Ja nie znoszę wszelkich lektur, bo wiem, że muszę je przeczytać, a nie lubię, jak się mnie zmusza do czegoś, tym bardziej do czytania. Na razie nie wydaje się taka zła, ale i tak idzie mi dość opornie. Może się rozkręci potem;)
Amelia - ogólnie zdecydowana większość bardzo chwali, więc jest spora szansa, że Ci się spodoba;) Ja nie mogłam znieść Wokulskiego, który był takim pantoflarzem do porzygu za przeproszeniem, ani tym bardziej Izabeli, która miała ego większe niż IQ ;-)
Izabela mnie też irytuje, zarozumiała jest strasznie. Wokulski na razie jeszcze nie, ale przede mną 500 stron, także wszystko się może zdarzyć;) Ogólnie myślę, że książka sama w sobie nie jest zła. Też uciekam, bo pouczyć się trochę trzeba:) Dobranoc:)
Nie, ponieważ nie wiemy czy wszyscy się na to godzą. Jeśli tak to musimy się jakoś zgadać w kilka osób, kto jakoś - że tak powiem - ogarnia ten temat. :)
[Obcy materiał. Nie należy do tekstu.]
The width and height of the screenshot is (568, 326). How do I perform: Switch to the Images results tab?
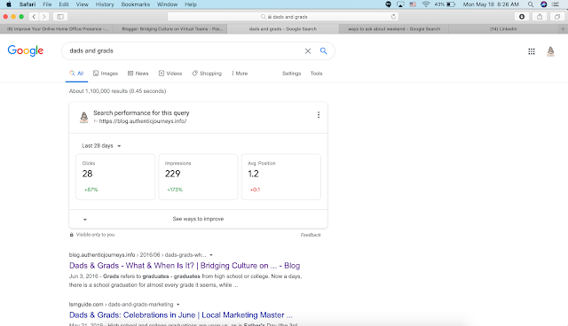tap(106, 74)
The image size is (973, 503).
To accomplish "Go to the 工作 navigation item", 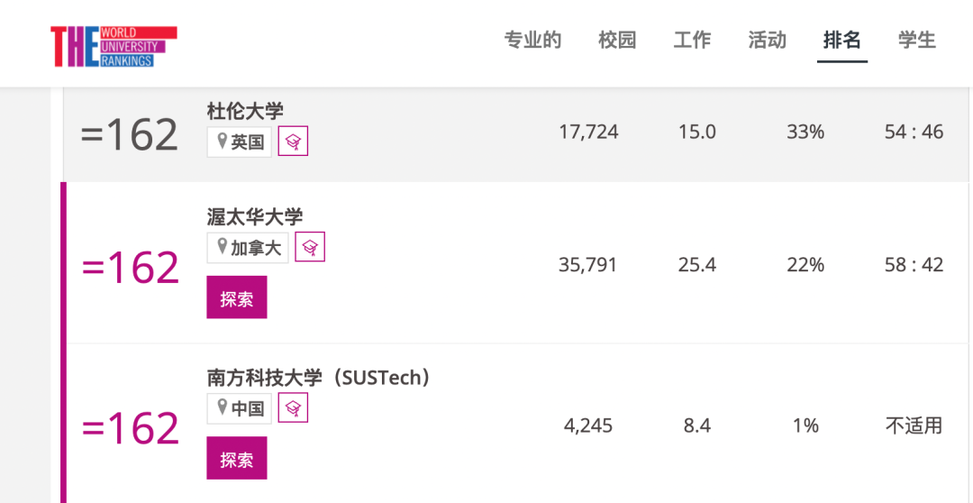I will coord(692,41).
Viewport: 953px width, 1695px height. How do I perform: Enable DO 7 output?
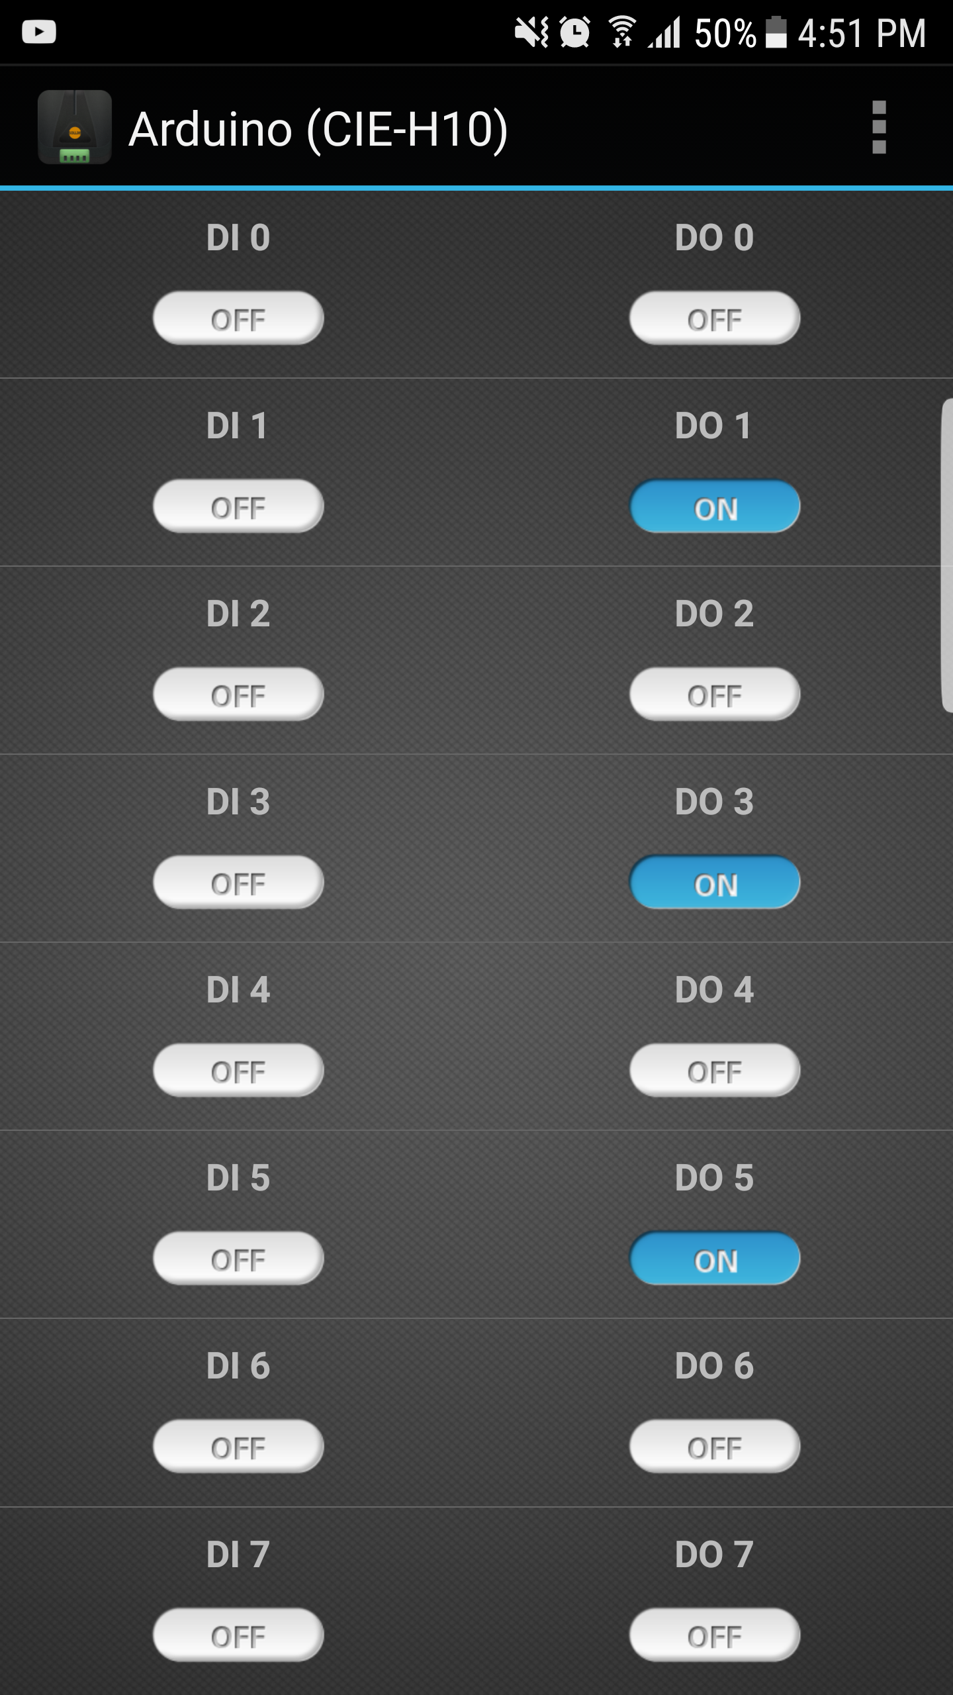tap(713, 1634)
dobra ja postaram się to ogarnąć ale dajcie mi trochę czasu. kiedyś założyłam forum na studiach wraz z kolegą dla ludzi z roku. a forum ma być otwarte dla wszystkich czy musimy wyrazić zgodę w uczestnictwie? bo takie opcje też wiem, że są na forach niektórych.